Lines from the one containing "Instruction: Click the" through the end of the listing are what is wanted, given again exactly with both ends included and pictures left out.
━━━━━━
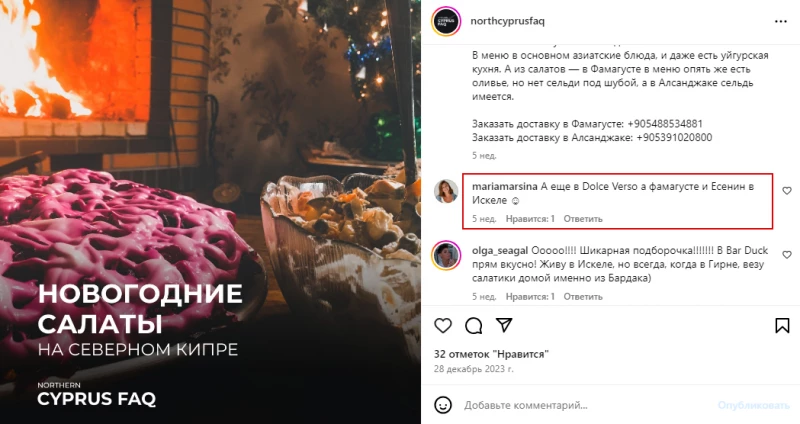Open the olga_seagal username link
This screenshot has width=800, height=424.
coord(500,251)
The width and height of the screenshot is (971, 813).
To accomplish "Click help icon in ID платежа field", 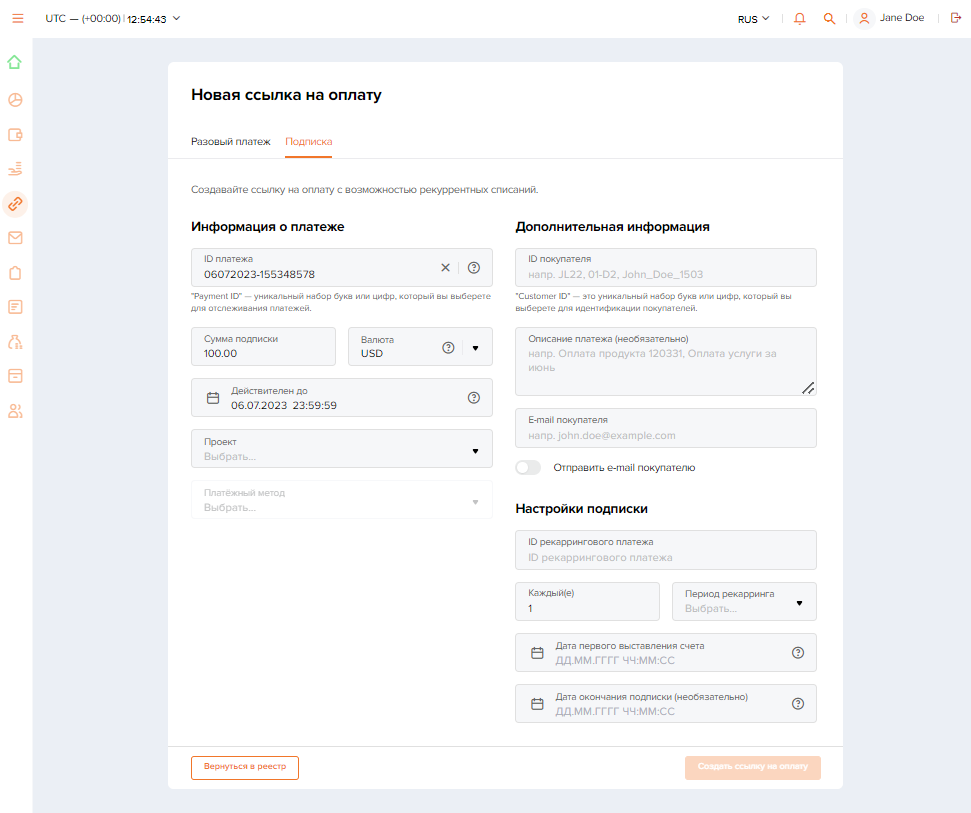I will pos(474,267).
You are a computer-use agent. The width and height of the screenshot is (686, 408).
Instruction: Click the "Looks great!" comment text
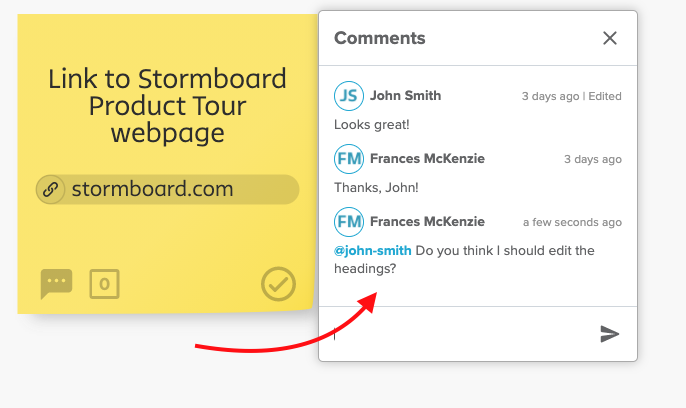click(371, 125)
━━━━━━
■ Answer for the task
Instruction: Click the "Looks great!" comment text
click(371, 125)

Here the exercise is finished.